Tim and Eric’s Billion Dollar Movie

Directed by Tim Heidecker and Eric Wareheim

United States, 2012

Tim and Eric’s Billion Dollar Movie isn’t like watching paint dry. Paint drying is funnier.

Tim and Eric (comedians Tim Heidecker Eric Wareheim), are wannabe actors/directors who carelessly spend a Hollywood investor’s (Robert Loggia) billion dollars on a three minute flop-of-a-film. To recoup and save their own lives, they head to a rundown shopping mall on owner Damien Weebs’ (Will Ferrell) promise that if they can clean it up, they’ll make a billion dollars.

Boasting a number of wasted cameos, infomercial and instructional video parodies that are less funny than their source material, and gags recycled directly from the likes of Austin Powers and Monty Python, Tim and Eric’s is an excruciating 93 minute exercise in unfunny potty humor, not-so-subtle homophobia, and overplayed reaction shots and awkward pauses that fall short of the worst episode of Family Guy.

Tim and Eric’s sense of humor is akin to the amateur editor who just discovered the star wipe and thinks it hilarious to overuse. The problem is that it’s impossible to discern whether Tim and Eric actually think that poor editing, slowed down sounds, and body-fluid sound effects are funny, or if they just think they’re appropriate given the context.

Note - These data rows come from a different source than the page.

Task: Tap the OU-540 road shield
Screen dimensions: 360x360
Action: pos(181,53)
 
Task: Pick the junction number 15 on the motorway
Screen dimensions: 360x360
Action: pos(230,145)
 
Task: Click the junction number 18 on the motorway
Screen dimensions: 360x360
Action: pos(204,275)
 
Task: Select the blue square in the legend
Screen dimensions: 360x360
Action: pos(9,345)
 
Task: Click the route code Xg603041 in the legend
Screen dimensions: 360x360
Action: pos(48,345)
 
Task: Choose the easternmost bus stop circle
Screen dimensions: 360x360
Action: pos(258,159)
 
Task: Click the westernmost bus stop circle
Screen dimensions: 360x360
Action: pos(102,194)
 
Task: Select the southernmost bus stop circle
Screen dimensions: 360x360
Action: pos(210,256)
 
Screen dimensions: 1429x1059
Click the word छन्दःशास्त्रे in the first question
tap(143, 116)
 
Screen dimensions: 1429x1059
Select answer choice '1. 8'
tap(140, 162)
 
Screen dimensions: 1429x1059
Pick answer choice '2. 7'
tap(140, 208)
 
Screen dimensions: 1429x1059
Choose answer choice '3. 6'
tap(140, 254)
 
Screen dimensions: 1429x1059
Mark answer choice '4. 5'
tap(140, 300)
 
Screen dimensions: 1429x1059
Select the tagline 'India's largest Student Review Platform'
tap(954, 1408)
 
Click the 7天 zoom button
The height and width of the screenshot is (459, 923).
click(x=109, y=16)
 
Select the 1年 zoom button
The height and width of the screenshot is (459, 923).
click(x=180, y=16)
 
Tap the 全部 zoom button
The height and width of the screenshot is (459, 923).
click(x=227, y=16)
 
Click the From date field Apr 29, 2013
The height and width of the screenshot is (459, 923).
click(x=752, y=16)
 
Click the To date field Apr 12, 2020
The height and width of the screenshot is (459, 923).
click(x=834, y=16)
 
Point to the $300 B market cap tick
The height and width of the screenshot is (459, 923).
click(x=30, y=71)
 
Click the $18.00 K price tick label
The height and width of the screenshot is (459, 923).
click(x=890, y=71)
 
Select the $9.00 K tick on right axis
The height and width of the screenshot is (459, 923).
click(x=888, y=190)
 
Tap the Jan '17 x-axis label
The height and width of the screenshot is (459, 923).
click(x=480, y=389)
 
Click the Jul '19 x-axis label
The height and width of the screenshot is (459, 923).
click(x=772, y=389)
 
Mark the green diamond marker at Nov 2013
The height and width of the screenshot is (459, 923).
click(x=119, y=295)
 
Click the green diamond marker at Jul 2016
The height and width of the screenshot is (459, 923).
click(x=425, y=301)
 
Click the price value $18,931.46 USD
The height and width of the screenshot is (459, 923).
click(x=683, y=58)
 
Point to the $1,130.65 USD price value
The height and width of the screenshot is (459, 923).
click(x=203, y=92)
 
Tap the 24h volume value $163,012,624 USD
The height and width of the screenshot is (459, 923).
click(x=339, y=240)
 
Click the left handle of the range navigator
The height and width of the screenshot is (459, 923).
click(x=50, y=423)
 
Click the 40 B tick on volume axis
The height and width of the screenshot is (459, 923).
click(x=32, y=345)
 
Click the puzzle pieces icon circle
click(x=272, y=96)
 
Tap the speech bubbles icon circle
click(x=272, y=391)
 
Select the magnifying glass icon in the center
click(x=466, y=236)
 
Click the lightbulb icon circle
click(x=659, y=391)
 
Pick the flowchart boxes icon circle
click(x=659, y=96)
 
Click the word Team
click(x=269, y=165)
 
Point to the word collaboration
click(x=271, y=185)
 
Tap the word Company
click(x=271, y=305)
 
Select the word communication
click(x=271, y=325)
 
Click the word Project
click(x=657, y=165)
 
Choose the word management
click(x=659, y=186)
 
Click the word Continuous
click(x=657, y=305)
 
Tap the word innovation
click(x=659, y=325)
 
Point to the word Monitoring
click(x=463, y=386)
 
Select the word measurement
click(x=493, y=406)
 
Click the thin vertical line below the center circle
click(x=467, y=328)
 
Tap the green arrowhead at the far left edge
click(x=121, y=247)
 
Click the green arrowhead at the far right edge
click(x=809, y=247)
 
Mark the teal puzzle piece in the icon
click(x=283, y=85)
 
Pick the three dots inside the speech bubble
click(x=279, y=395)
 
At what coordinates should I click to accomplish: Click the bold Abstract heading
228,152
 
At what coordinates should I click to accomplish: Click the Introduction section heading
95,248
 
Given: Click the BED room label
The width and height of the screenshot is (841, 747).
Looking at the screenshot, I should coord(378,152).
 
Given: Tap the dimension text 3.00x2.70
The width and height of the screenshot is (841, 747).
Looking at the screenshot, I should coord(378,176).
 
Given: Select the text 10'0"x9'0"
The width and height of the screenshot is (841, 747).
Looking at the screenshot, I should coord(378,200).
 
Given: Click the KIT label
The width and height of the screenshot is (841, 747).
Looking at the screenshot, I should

Richard Ayoade made visible equipment, sloppy editing and fourth wall breaks very funny in Garth Marenghi’s Darkplace because he had a very real handle on the medium, making those strategically placed moments act as an offset to the times when the production was fluidly handled.

The irony in Tim and Eric’s is that the three minute film-within-a-film flop, featuring a Johnny Depp impersonator and a lot of Final Cut “dazzle” effects, is actually better than the subsequent 90 minutes.